Enrico, come mai hai scelto il Figline?
"Innanzitutto penso di essere l’unico giocatore della Lega Pro ad aver giocato anche in Nazionale (ride, ndr). Ho scelto Figline perché dopo 5 anni a Siena le cose sono cambiate. Ero molto legato al presidente De Luca e quando cambiano i vertici societari cambia tutto, cambiano le persone, cambiano le vedute, cambiano i rapporti. Diverse società mi hanno contattato, ma alla fine ho scelto Figline perché mi ha permesso di stare vicino a Siena e perché mi ha offerto un contratto di due anni, con la possibilità di un futuro in società. Quando si arriva a 39 anni bisogna guardare oltre, guardare al futuro: il Figline me lo ha permesso. Qui c’è un ambiente positivo che mi ha consentito di togliermi molte soddisfazioni e sono convinto che me ne toglierò ancora".

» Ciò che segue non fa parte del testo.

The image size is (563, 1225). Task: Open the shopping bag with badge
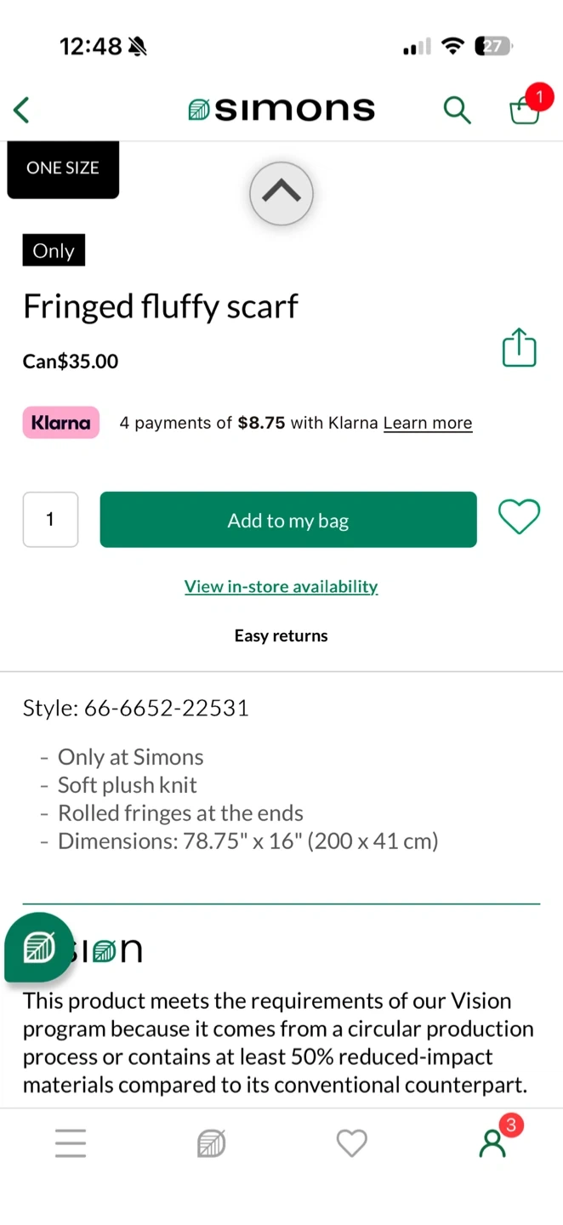525,110
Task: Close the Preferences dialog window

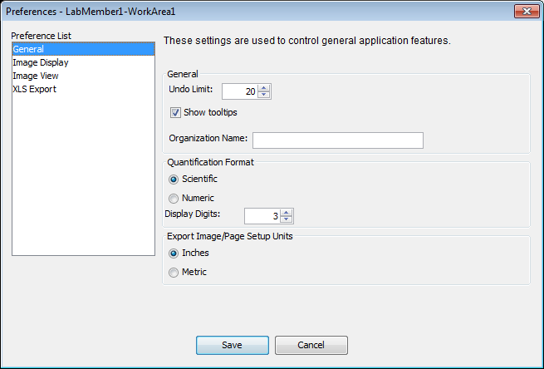Action: (x=526, y=12)
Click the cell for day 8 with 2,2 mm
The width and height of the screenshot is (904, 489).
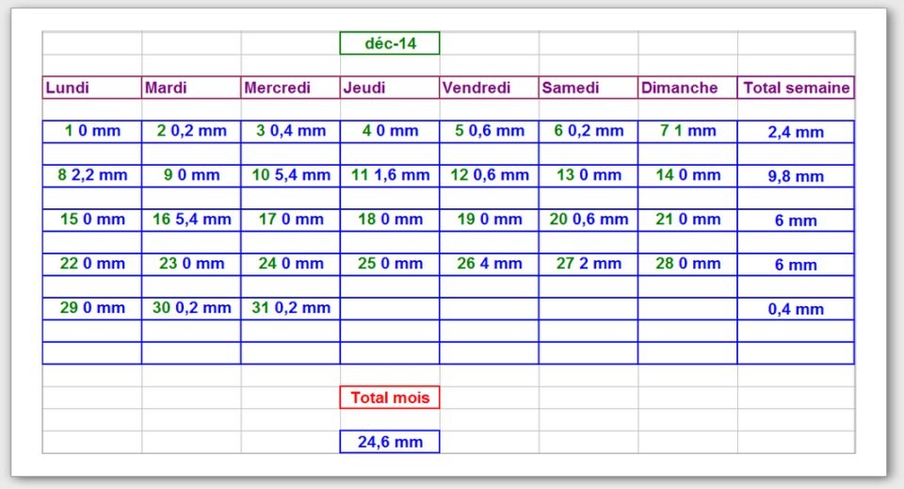tap(92, 175)
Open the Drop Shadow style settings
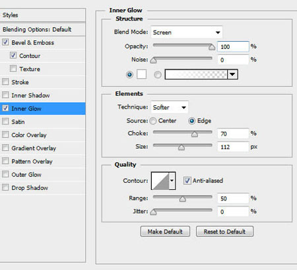This screenshot has height=270, width=297. click(30, 188)
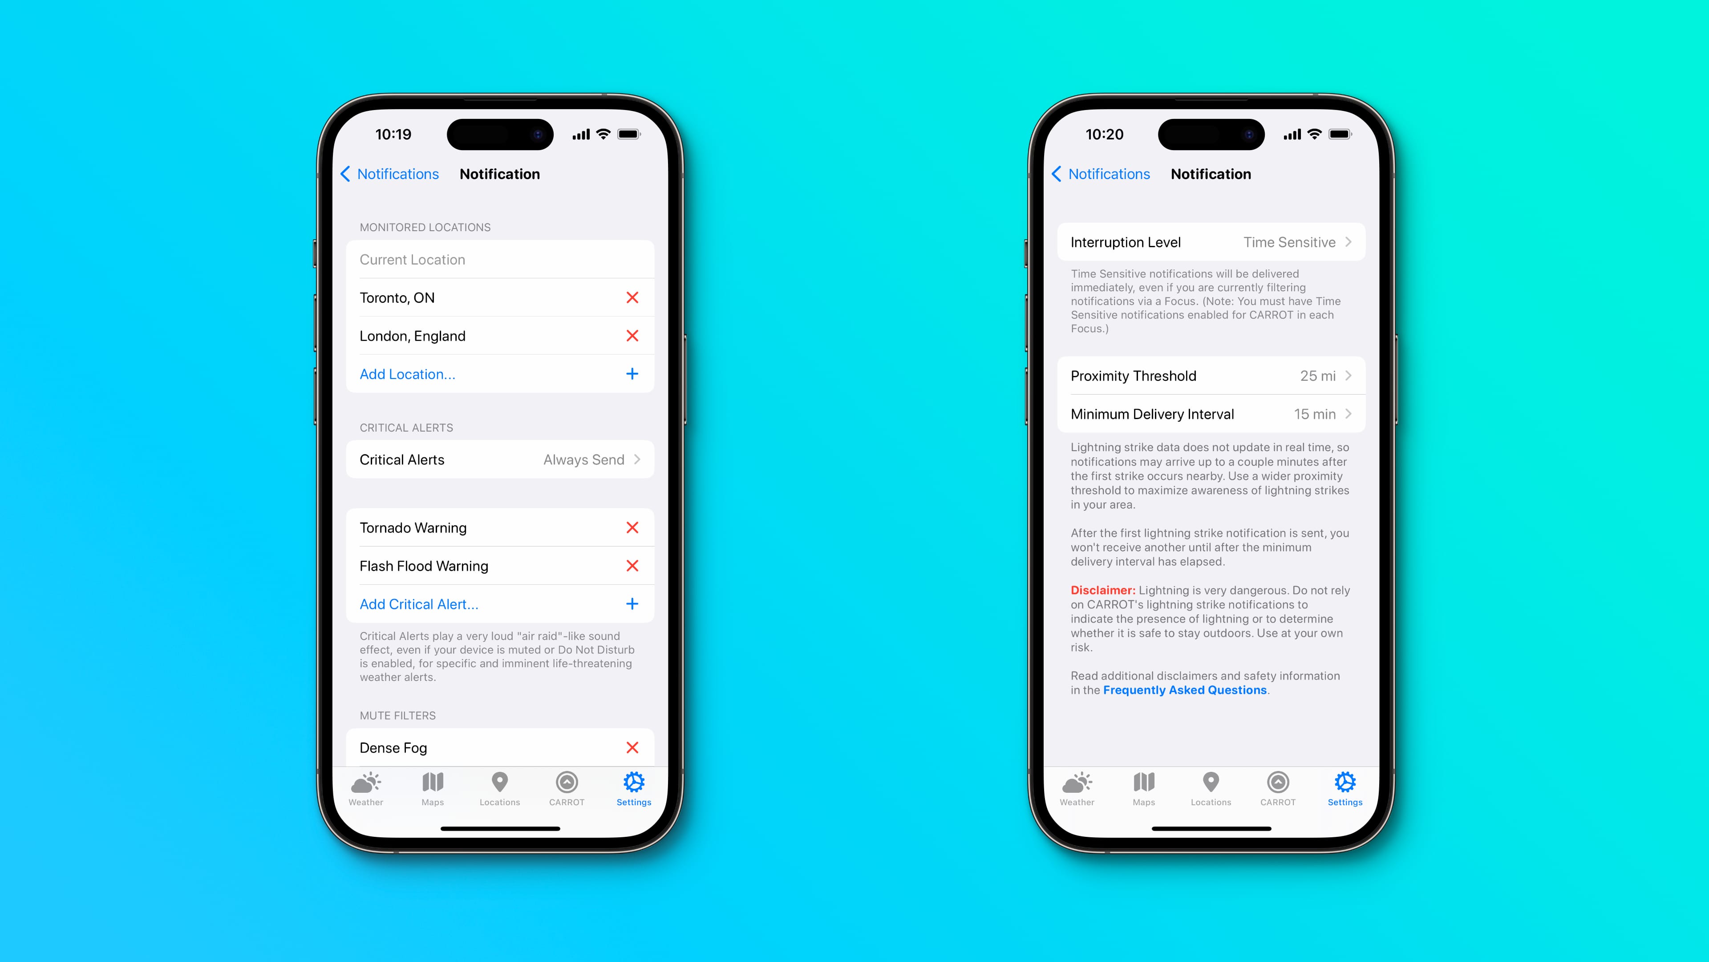Navigate to Locations tab
This screenshot has width=1709, height=962.
(x=499, y=789)
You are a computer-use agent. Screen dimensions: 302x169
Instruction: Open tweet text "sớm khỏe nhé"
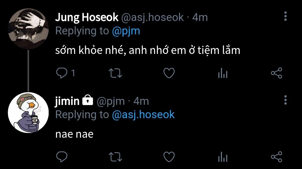pos(148,50)
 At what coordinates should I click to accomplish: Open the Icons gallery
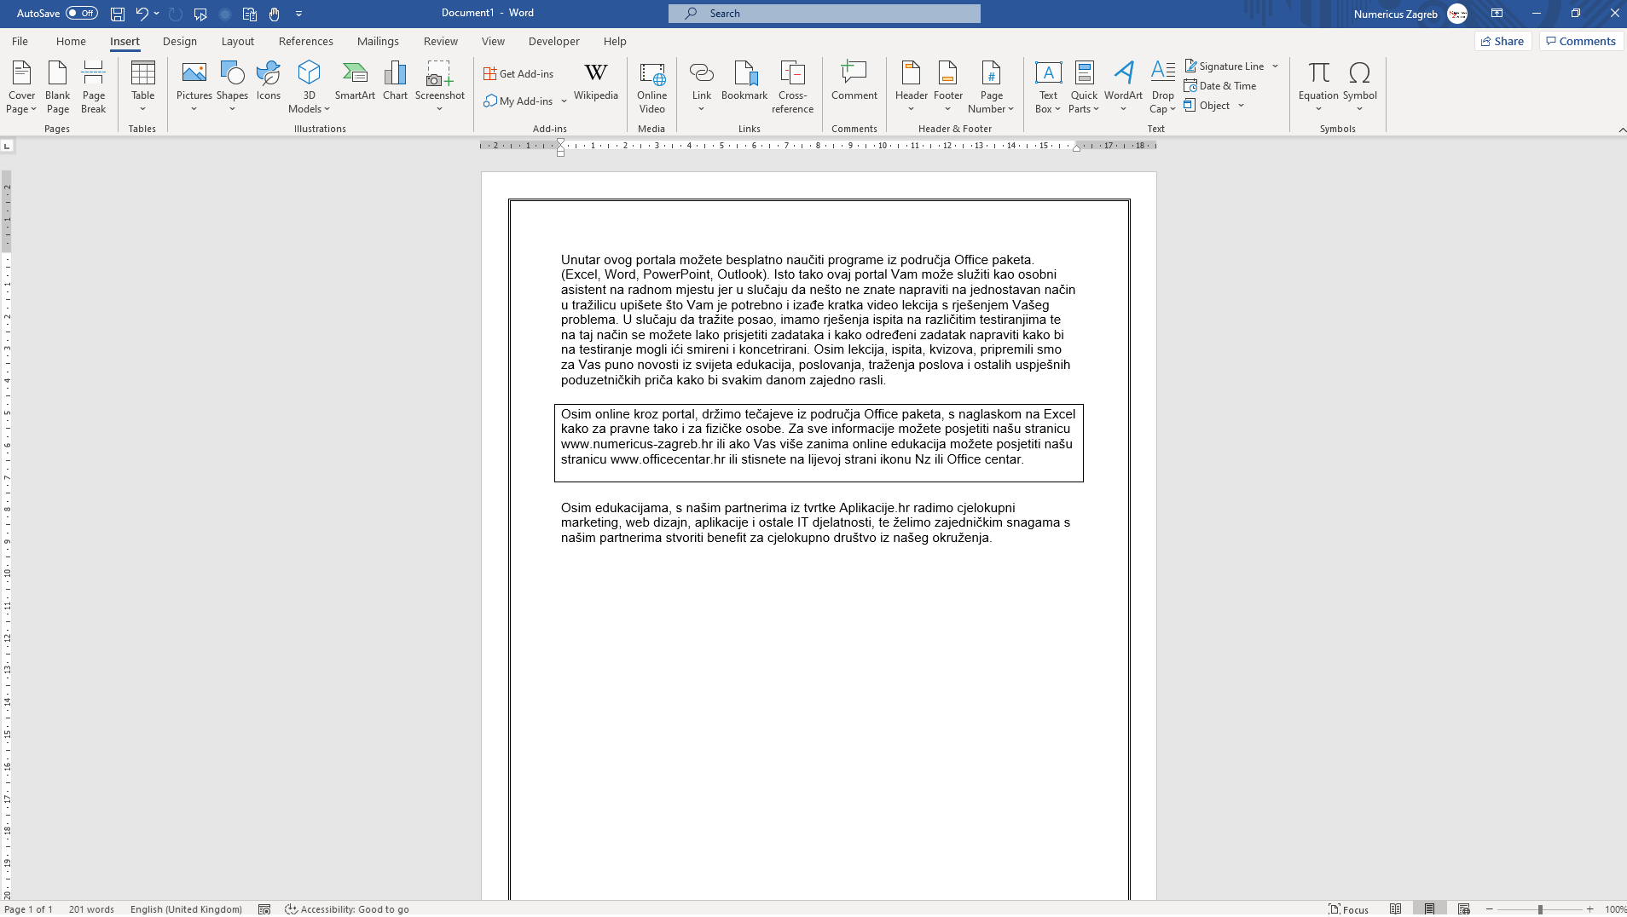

Colgo l’occasione del tuo riferimento al futuro per anticipare una domanda: il dopo carriera. Mi sembra di capire che vuoi restare nell’ambiente?
"Sì, esatto: "da grande" vorrei fare l’allenatore e vorrei iniziare proprio qui a Figline, se la società me ne darà la possibilità. Ho già sostenuto il corso di allenatore di base – l’unico che è concesso ai calciatori ancora in attività -; e quando appenderò le scarpette al chiodo continuerò con i corsi per le abilitazioni alle varie categorie superiori. Comunque adesso non ho intenzione guardare al futuro, voglio solo concentrarmi sul presente e cioè far bene con la mia squadra".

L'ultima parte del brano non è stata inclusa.